■ Task to complete
Pick up the blog post on recent food adventures after its last sentence and carry it forward.

■ Passage provided
Tuesday, July 6, 2010

Tidbits: A few recent food adventures

1. Minneapolis/St. Paul visit

Izzy's Ice Cream

The "Izzy Scoop" is a baby scoop of ice cream on top of a regular scoop, and to me it's kinda like an alien scoop. And not only that! Their flavors are modern and experimental, for example they had five types of strawberry the night we were there plus a few exotic chocolates, including Umeshu Chocolate made with Japanese plum wine. I couldn’t decide, so ordered a 5-Izzy scoop sampler of Mexican chocolate fiesta, cream cheese, coconut, graham cracker and the amaaazing salted caramel. When I was done with my 5 Izzy’s I did indeed want another scoop of salted caramel and my local friends (bless them for taking me here) talked me out of it. Balderdash! Not to torture you but here, take a look at the current flavor list and next time you're in the Minneapolis area run, don't walk, to Izzy's.

The Juicy Lucy

Another fantastic thing in St. Paul was the Juicy Lucy (a.k.a. Jucy Lucy) burger at Matt's bar. This discovery shared by a local friend made me pretty happy. It's basically two McDonald's-sized burgers sandwiched around a liquidy cheese sauce. No, not a gloppy Cheddar ooze as some photos suggest, but a nice mellow cheese sauce. The servers and the menus both warn to let the burger cool before chomping down, since that cheese sauce is molten and it wants to spurt all over your face! We waited a few and blew on our burgers then took a bite. Sure as heck if that cheese sauce wasn't dying to come out! It had a bonefide lava-like propulsion factor, and it was really yummy. Thank goodness the burgers weren't too big either, since too much meat-to-cheese ratio would have made the Juicy Lucy less humble, obnoxious even, in my opinion. This way was just right.

2. Carmine’s Chicken Scarpiello – cookbook vs. restaurant showdown

In my January 8, 2009 blog post “I heart Carmine's, and now you know,” I wrote about one of my favorite NYC restaurants and a fantastic dish there that I order all the time, chicken scarpiello. Many Italian restaurants make this but at Carmine's it is very unique and outrageously delicious. In my blog entry I described it as “heavenly, different from any other, with a sweet & sour brown lemon rosemary garlic sauce and caramelized garlic cloves.”

■ Source material
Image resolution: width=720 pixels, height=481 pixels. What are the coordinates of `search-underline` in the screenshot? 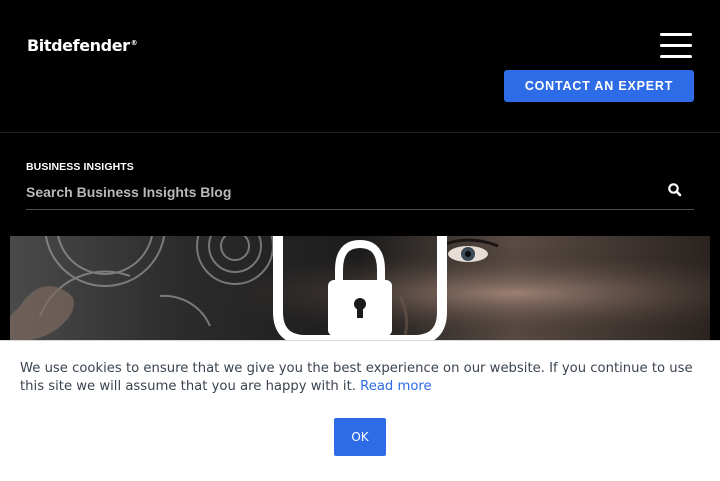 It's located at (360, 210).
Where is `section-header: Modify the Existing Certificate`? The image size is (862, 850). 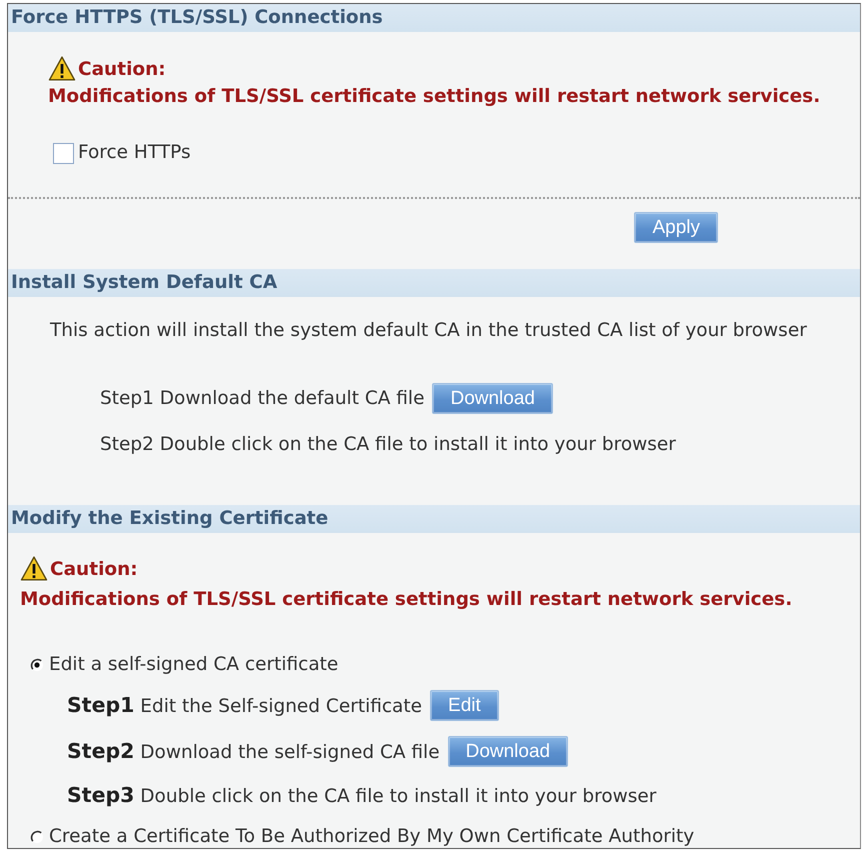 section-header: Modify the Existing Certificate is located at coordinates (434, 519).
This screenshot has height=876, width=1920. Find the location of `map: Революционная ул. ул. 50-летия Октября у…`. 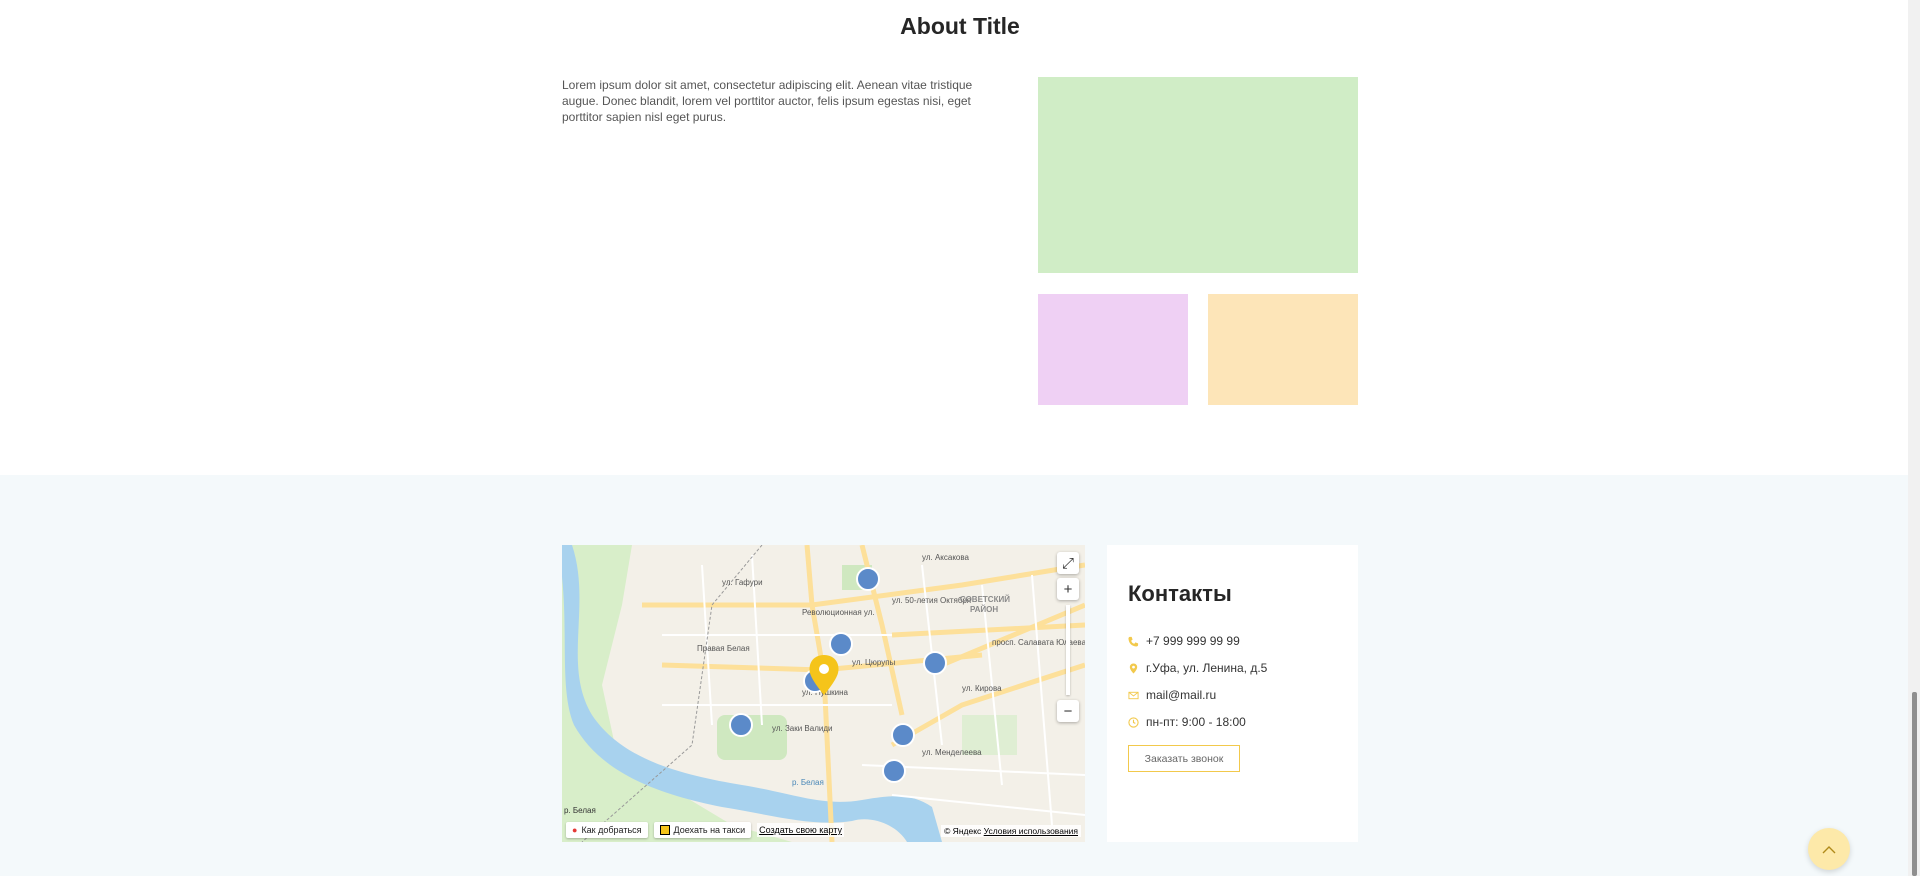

■ Exercise output
The reason this was written about in January 2010 is because my family and I had visited the Atlantic City Carmine's in December 2009, and there lo and behold I noticed the new Carmine's cookbook for sale. Celebration! Now the chance to make chicken scarpiello at home was mine!, especially necessary since Carmine's, for me, was no longer just a subway ride away.

A month later my friends came over for the recipe unveiling. Well it didn't turn out well at all :(, though my friends were pretty polite about it. The official planetmarly blog rating was, on a 1-3 scale: “1: bad recipe”. In the history of this blog, nothing's ever turned out THAT bad. Frustrated over wasted money – this was the main reason for my purchase of the cookbook – I slid my new Benedict Arnold hardcover onto the cookbook shelf and there is has remained. Until last week.

See my sister -- another fan of the chix scarpiello magic -- recently discovered an online recipe for the dish associated with the restaurant's chef. She made it and wanted to compare the recipe in my cookbook with hers to see if a match. Turns out my sister's version came out just fine, but that's only after she improvised. And when she sent me her online version of the recipe with notes, it became clear that the cookbook’s version was filled with errors:
  1. Garlic – Cookbook said crushed garlic, which was awful on the finished dish and covered the chicken like little balls of soft tapioca. In the restaurant, the dish is known for its browned garlic cloves. No garlic cloves in the cookbook's recipe, a major faux pas which honestly I should have caught.
  2. Recipe Liquid – This dish is also known for its lovely brown gravy. My cookbooked dish had none. My sister decided to up the wine quotient a little and also add a cup of chicken stock. Genius. There was only a 1/4 cup of wine in her recipe and no stock. This is why I’m more of a baker. I follow directions to a T and this recipe really needed some intuitive (and obvious) improvisation.
  3. Laziness – My sister felt the recipe I emailed her from the cookbook was lazy. It often said to use the “remaining” of this and that (lemon, herbs and butter), without being clear of how much that would be, which would have helped out the home cook tremendously.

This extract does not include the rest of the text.